A concept album based around the death of the band's bassist, Evan Farrell, Josephine is a startlingly focused, lonely album perhaps even more focused and lonely than any of the group's previous work. And for a band that uses sorrow as capital, that's saying something. The opening track "O! Grace" as well as follower "Rock of Ages" conjure a Biblical tone with pianos leading both melodies as Molina's croon seems to beckon us not to the pews but to graveyards and solace. Farrell's death cuts across this album in a way that is not nostalgic or passive but remorseful and somewhat constant. In the tradition of folk music, death remains (as it does in life) a harsh inevitablility--one that brings despair as well as hope. As Molina sings on "Song for Willie," "As long as there are sundowns / there will always be a west / there will always be the west." It's a bold stroke for an already bold band. One so confident in their work not only as a band but also in their masterful parternship with knob twiddler extraordinaire Steve Albini that they seem at their best to reinvent hymns to God and turn them into hymns for men.

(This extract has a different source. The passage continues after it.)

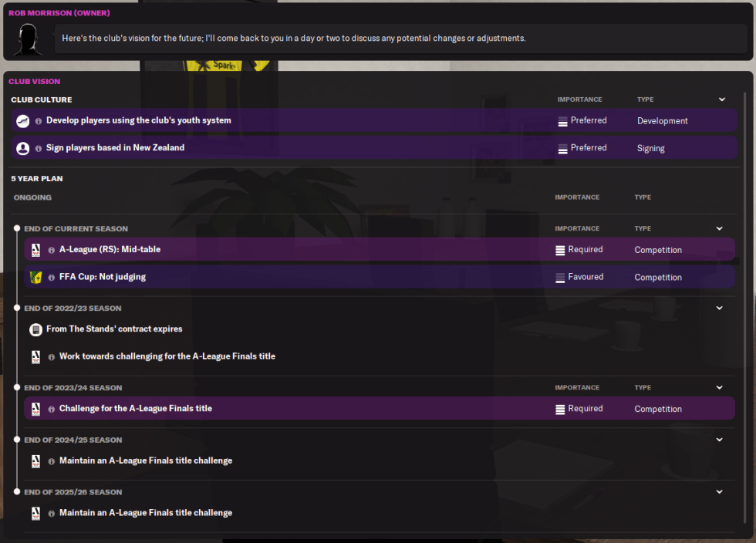Click info icon beside FFA Cup: Not judging
Screen dimensions: 756x543
(52, 277)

This album has some of the most easily rendered, difficult lyrics that I've heard this year. From the opening "I felt as lonesome as the world's first ghost" to (possibly) the lyric of the year "Why Lord always the valley? / Why Lord always the dawn? / Is it so goodbye and I love you / will echo on?" in "Heartbreak at Ten Paces" this is Molina's masterwork as a lyricist. Capturing not only desolation but also indifference and possibility, Molina's words draw us in and out of the brooding instrumentation capturing an emotive quality absent from most music these days. The ghosts that haunt these lines are the dead, but us who continue living with out those who have passed along.

In the full, boozy light of summer this album is a somber, bitter pill. All the more reason we have to take it.